Cranston City Council approves ordinance to hold private cemeteries accountable for upkeep

West Bay

CRANSTON, R.I. (WPRI) — The Cranston City Council passed an ordinance Monday that would hold the owners of private cemeteries accountable for keeping records and reporting finances to the city.

The council voted unanimously to pass the ordinance, which was co-sponsored by Councilwoman Lammis Vargas and Council President Chris Paplauskas, and aims to prevent cemeteries from being neglected.

The ordinance calls for or cemeteries to keep a record of the disposition of human remains and provide the city with an annual filing of the cemeteries’ financial condition and status to prevent grounds from becoming blighted and negligent.

“It’s just heartbreaking, right, when you have cemeteries that are being abandoned or being neglected,” Vargas said. “I mean, so many family members have reached out to me…folks who have their family members buried at cemeteries across the city.”

Vargas said the ordinance doesn’t point the finger at any one cemetery, but in the committee hearing two weeks ago, residents spoke up about the conditions at Oakland Cemetery on Broad Street.

“It’s like a dump, I’m sorry to say,” Providence resident Vivian Medina said at the meeting. “It’s been like a dump for quite a bit and it’s sad to see it.”

12 News reported in June that the cemetery was littered with trash and debris, some of which was completely covering gravestones. The city cleaned up the trash after receiving a complaint from a family member of someone buried there.

“That’s what we’re trying to avoid from happening in the near future with any other cemeteries we have. Cranston has over 160 cemeteries,” Vargas said.

Before Monday’s vote, Mayor Ken Hopkins’ Director of Administration Anthony Moretti raised some red flags when it came to the language in the ordinance.

Vargas fired back, saying she tried to get the administration to work with her on the ordinance but never got a response.

“On this particular issue that I have asked the administration to work together on this months after months, and there’s been no response whatsoever from the administration.
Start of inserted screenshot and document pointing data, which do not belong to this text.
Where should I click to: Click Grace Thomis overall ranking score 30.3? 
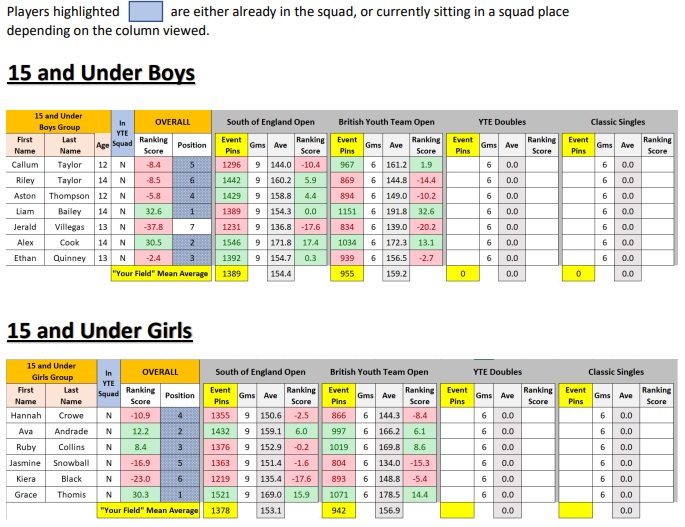tap(140, 495)
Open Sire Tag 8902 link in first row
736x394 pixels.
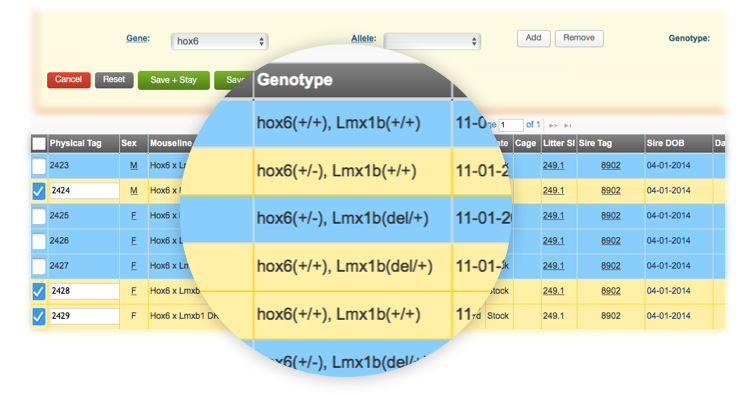click(610, 166)
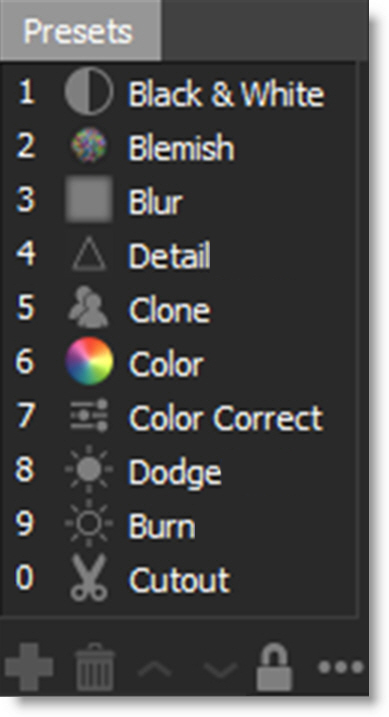
Task: Click the Color Correct sliders icon
Action: click(89, 415)

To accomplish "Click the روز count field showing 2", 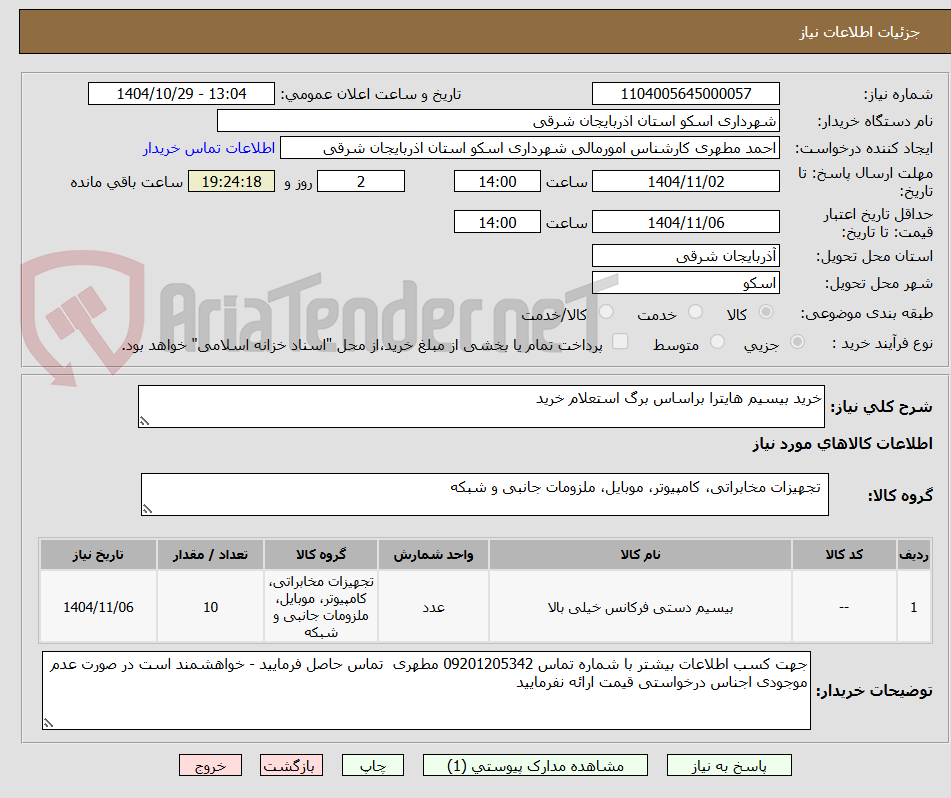I will tap(361, 181).
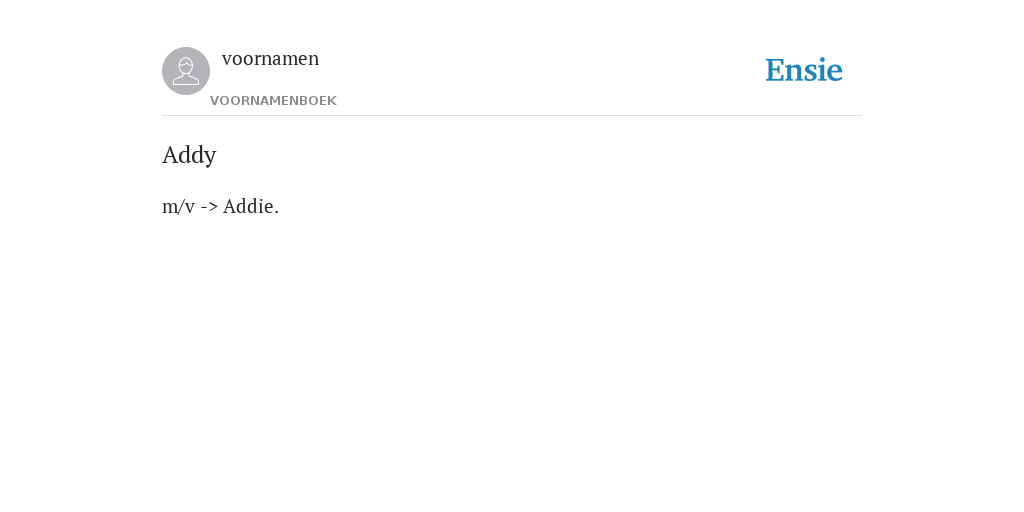Click the gray author avatar icon

[186, 71]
Then you come for this to come out of committee and then come before the entire city council on this issue… it’s appalling,” Vargas said.

A consensus was reached that the ordinance would pass and the changes would be made and be brought before the council at the next meeting.

Vargas hopes other cities and towns in the state will follow in Cranston’s footsteps, and that the state might create a similar bill.

“Maybe a state rep or a state senator would be able to actually hop on and be able to sponsor a bill very similar to the one that this ordinance is passed on because I’m hearing that there’s other cities and towns that are having somewhat similar issues with private cemeteries,” Vargas said. “Hopefully, we can be a model to other cities and towns at the same time.”